## Exercise instructions
Write out the records that appear below, verbatim and complete, but without pictures.

## Data for review

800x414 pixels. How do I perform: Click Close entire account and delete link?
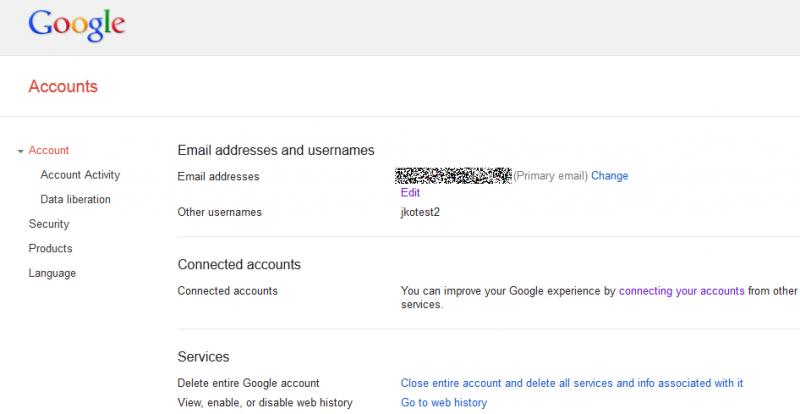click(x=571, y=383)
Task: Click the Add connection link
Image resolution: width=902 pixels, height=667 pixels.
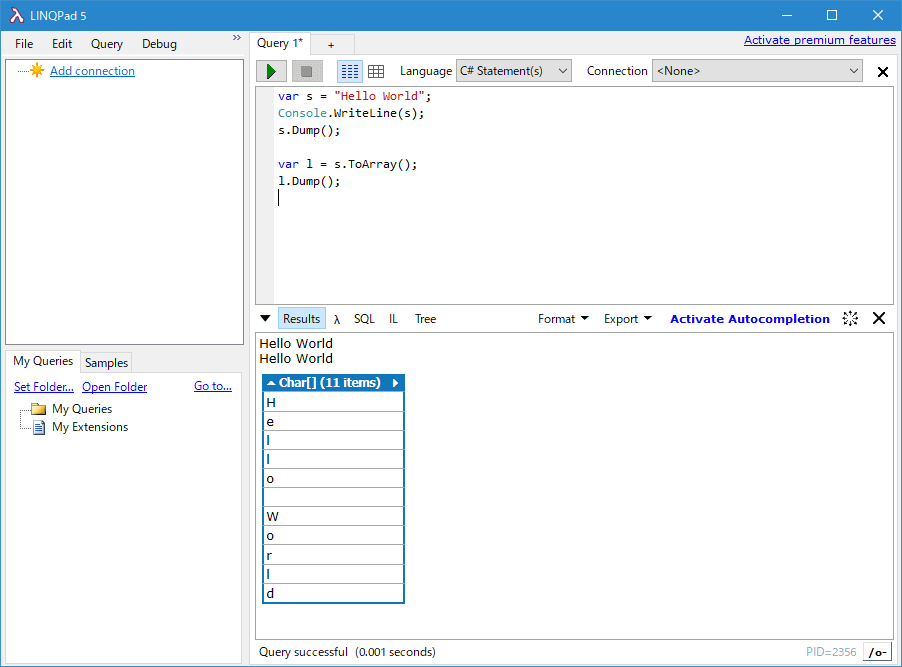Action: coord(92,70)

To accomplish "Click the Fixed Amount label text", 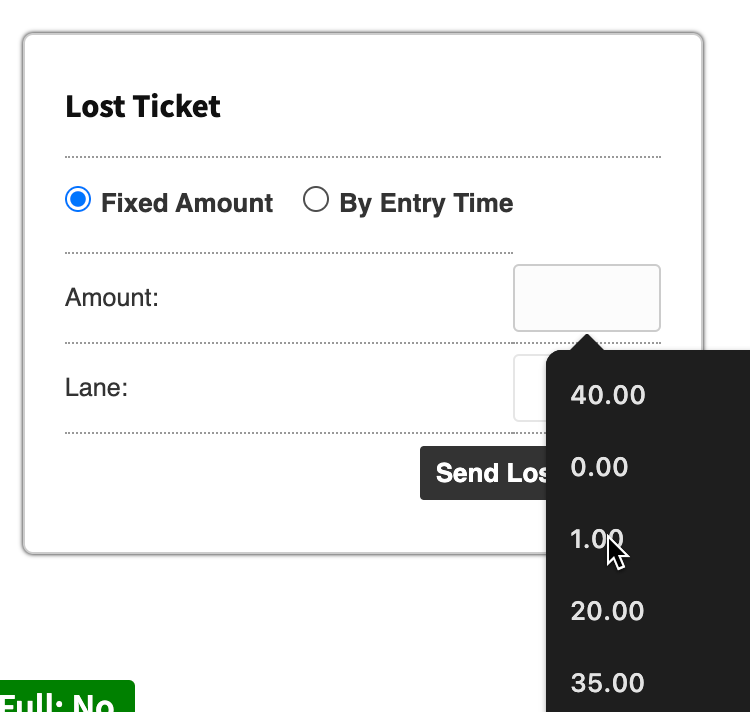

## Reply
800x414 pixels. How do I perform: Click Close entire account and delete link?
click(x=571, y=383)
Task: Click the Add connection link
Image resolution: width=902 pixels, height=667 pixels.
Action: coord(92,70)

To accomplish "Click the Fixed Amount label text", 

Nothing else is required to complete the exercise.